Copy out every line of the material below word for word, with no changes.

————

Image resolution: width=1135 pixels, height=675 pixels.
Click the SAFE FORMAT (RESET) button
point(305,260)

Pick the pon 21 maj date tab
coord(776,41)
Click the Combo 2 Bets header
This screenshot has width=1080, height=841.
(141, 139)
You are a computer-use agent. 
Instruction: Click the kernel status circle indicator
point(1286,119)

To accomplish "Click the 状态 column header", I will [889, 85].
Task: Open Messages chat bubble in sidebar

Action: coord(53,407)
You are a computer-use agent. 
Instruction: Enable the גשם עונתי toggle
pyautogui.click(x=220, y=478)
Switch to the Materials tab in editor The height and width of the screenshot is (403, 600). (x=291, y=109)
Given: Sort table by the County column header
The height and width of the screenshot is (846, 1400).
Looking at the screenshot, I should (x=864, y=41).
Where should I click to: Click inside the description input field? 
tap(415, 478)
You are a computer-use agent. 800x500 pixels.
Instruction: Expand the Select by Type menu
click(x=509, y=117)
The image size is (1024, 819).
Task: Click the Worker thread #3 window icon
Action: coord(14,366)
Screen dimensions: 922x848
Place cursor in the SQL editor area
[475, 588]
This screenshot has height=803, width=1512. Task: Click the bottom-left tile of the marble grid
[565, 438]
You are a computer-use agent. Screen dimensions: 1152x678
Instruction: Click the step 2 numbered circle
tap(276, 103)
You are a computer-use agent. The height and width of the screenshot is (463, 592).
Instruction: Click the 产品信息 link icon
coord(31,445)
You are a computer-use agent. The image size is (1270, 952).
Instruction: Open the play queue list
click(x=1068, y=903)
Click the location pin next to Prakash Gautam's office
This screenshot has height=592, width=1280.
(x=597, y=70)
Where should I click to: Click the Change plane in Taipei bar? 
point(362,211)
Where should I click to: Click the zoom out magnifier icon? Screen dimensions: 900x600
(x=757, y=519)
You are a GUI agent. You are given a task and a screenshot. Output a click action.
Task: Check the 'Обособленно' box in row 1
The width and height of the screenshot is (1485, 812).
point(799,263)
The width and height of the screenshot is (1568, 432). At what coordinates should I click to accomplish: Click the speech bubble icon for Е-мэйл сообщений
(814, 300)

————

▸ Problem solution:
Image resolution: width=1135 pixels, height=675 pixels.
Click the SAFE FORMAT (RESET) button
point(305,260)

Pick the pon 21 maj date tab
coord(776,41)
Click the Combo 2 Bets header
This screenshot has width=1080, height=841.
(141, 139)
You are a computer-use agent. 
Instruction: Click the kernel status circle indicator
point(1286,119)

To accomplish "Click the 状态 column header", I will [889, 85].
Task: Open Messages chat bubble in sidebar

Action: coord(53,407)
You are a computer-use agent. 
Instruction: Enable the גשם עונתי toggle
pyautogui.click(x=220, y=478)
Switch to the Materials tab in editor The height and width of the screenshot is (403, 600). (x=291, y=109)
Given: Sort table by the County column header
The height and width of the screenshot is (846, 1400).
Looking at the screenshot, I should (x=864, y=41).
Where should I click to: Click inside the description input field? 
tap(415, 478)
You are a computer-use agent. 800x500 pixels.
Instruction: Expand the Select by Type menu
click(x=509, y=117)
The image size is (1024, 819).
Task: Click the Worker thread #3 window icon
Action: coord(14,366)
Screen dimensions: 922x848
Place cursor in the SQL editor area
[475, 588]
This screenshot has height=803, width=1512. Task: Click the bottom-left tile of the marble grid
[565, 438]
You are a computer-use agent. Screen dimensions: 1152x678
Instruction: Click the step 2 numbered circle
tap(276, 103)
You are a computer-use agent. The height and width of the screenshot is (463, 592).
Instruction: Click the 产品信息 link icon
coord(31,445)
You are a computer-use agent. The image size is (1270, 952).
Instruction: Open the play queue list
click(x=1068, y=903)
Click the location pin next to Prakash Gautam's office
This screenshot has height=592, width=1280.
(x=597, y=70)
Where should I click to: Click the Change plane in Taipei bar? 
point(362,211)
Where should I click to: Click the zoom out magnifier icon? Screen dimensions: 900x600
(x=757, y=519)
You are a GUI agent. You are given a task and a screenshot. Output a click action.
Task: Check the 'Обособленно' box in row 1
The width and height of the screenshot is (1485, 812).
point(799,263)
The width and height of the screenshot is (1568, 432). At what coordinates should I click to accomplish: Click the speech bubble icon for Е-мэйл сообщений
(814, 300)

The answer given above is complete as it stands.